Johnson & Johnson COVID-19 Vaccine Booster Shot Unanimously Recommended for Emergency Use Authorization by U.S. FDA Advisory Committee
Johnson & Johnson announced the U.S. Food and Drug Administration’s (FDA) Vaccines and Related Biological Products Advisory Committee (VRBPAC) unanimously voted 19-0 to recommend Emergency Use Authorization (EUA) for a booster dose of the Johnson & Johnson COVID-19 vaccine for adults aged 18 and older at least two months following initial vaccination with the single-shot vaccine.
The vote was based on findings from two Company clinical trials, including the Phase 3 ENSEMBLE 2 study, which evaluated a booster dose of the Johnson & Johnson COVID-19 vaccine administered two months after the single-shot, as well as a large and robust real-world evidence study. The Company also presented data that support the increased potential of a booster when administered at six months. Phase 3 clinical data and real-world data both demonstrated the Johnson & Johnson single-shot COVID-19 vaccine was strong and long-lasting.
“Today’s recommendation is based on the totality of evidence, with clinical and real-world data showing that while a single shot offers strong and long-lasting protection against COVID-19, a booster given after the single-dose primary vaccination increases protection, in particular against symptomatic COVID-19,” said Paul Stoffels, M.D., Vice Chairman of the Executive Committee and Chief Scientific Officer, Johnson & Johnson.
“Johnson & Johnson is steadfast in its commitment to protect as many people globally as possible against the continued spread of COVID-19,” said Mathai Mammen, M.D., Ph.D., Global Head, Janssen Research & Development, Johnson & Johnson. “Today’s recommendation by the VRBPAC is another step toward ensuring that those who have received the single-shot Johnson & Johnson vaccine – or will receive it in the future – are provided the opportunity to increase their protection against COVID-19. We look forward to sharing these data with regulatory bodies and advisory groups around the world to address the continued threat of COVID-19.”
The Company’s EUA amendment submission included results from the Phase 3 ENSEMBLE 2 study, which found a booster dose at two months provided 94 percent protection against symptomatic (moderate to severe/critical) COVID-19 in the United States (CI, 58%-100%) and 100 percent protection (CI, 33%-100%) against severe/critical COVID-19, at least 14 days post-booster vaccination. Also submitted were findings from a Phase 1/2a study evaluating a booster dose given six months after the first shot, which show antibody levels increased nine-fold one week after the booster, and continued to climb to 12-fold higher four weeks after the booster.
The vaccine, when given as a booster or primary dose, was generally well-tolerated, with no new safety signals observed in the two-dose ENSEMBLE 2 trial compared with single-dose studies.

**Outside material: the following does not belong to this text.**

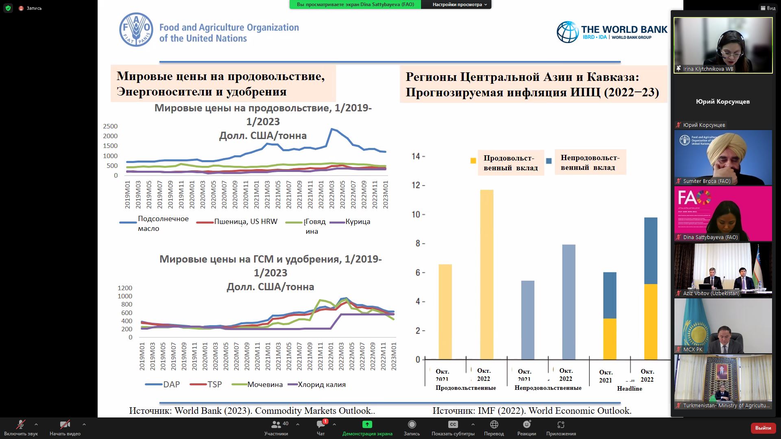This screenshot has height=439, width=781.
Task: Open the Translation globe icon
Action: 494,425
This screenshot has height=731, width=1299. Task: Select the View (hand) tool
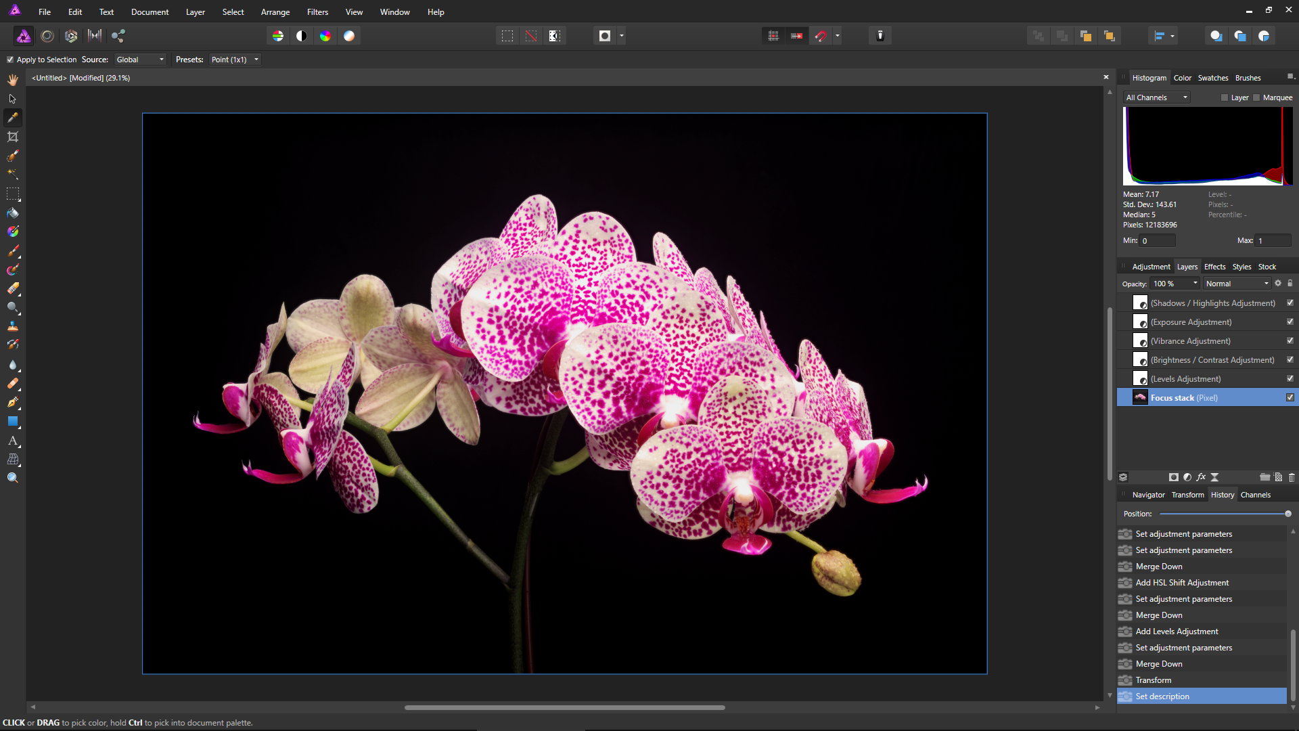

The submission also included data from a large and robust U.S. real-world evidence study, conducted from March to July 31, 2021, and recently extended to August 31, 2021. These real-world data demonstrated the single-dose Johnson & Johnson COVID-19 vaccine showed stable vaccine effectiveness of 76 percent (CI, 75%-77%) for COVID-19-related infections and 81 percent (CI, 79%-84%) for COVID-19-related hospitalizations, with no evidence of reduced effectiveness over the study duration of six months – including when the Delta variant became dominant in the U.S. (sequencing data were not available for analysis).
Johnson & Johnson remains committed to helping end this pandemic as quickly as possible and is committed to diligently generating and evaluating real-world evidence, as well as evidence from its ongoing clinical trial program.
The Company anticipates a decision from the FDA on the EUA amendment for a booster dose of the Johnson & Johnson COVID-19 vaccine in the coming days, and plans to submit relevant data to other regulators, the World Health Organization (WHO) and National Immunization Technical Advisory Groups (NITAGs) worldwide to inform decision-making on local vaccine administration strategies, as needed. The Centers for Disease Control and Prevention’s (CDC) Advisory Committee on Immunization Practices (ACIP) will discuss the use of boosters and provide a potential recommendation on October 21.
In the U.S., there is sufficient supply to support boosting to those who have received the more than 15.1 million doses of the Johnson & Johnson COVID-19 vaccine that have been administered as primary vaccinations.
The Johnson & Johnson single-shot COVID-19 vaccine, developed by its Janssen Pharmaceutical Companies of Johnson & Johnson, received initial EUA in the United States on February 27, 2021 and Conditional Marketing Authorization (CMA) by the European Commission on March 11. The World Health Organization (WHO) issued Emergency Use Listing on March 12, and the Company received an interim recommendation by the Strategic Advisory Group of Experts (SAGE) on Immunization for the WHO on March 17. Many more authorizations have been granted in countries worldwide, and regulatory submissions are ongoing.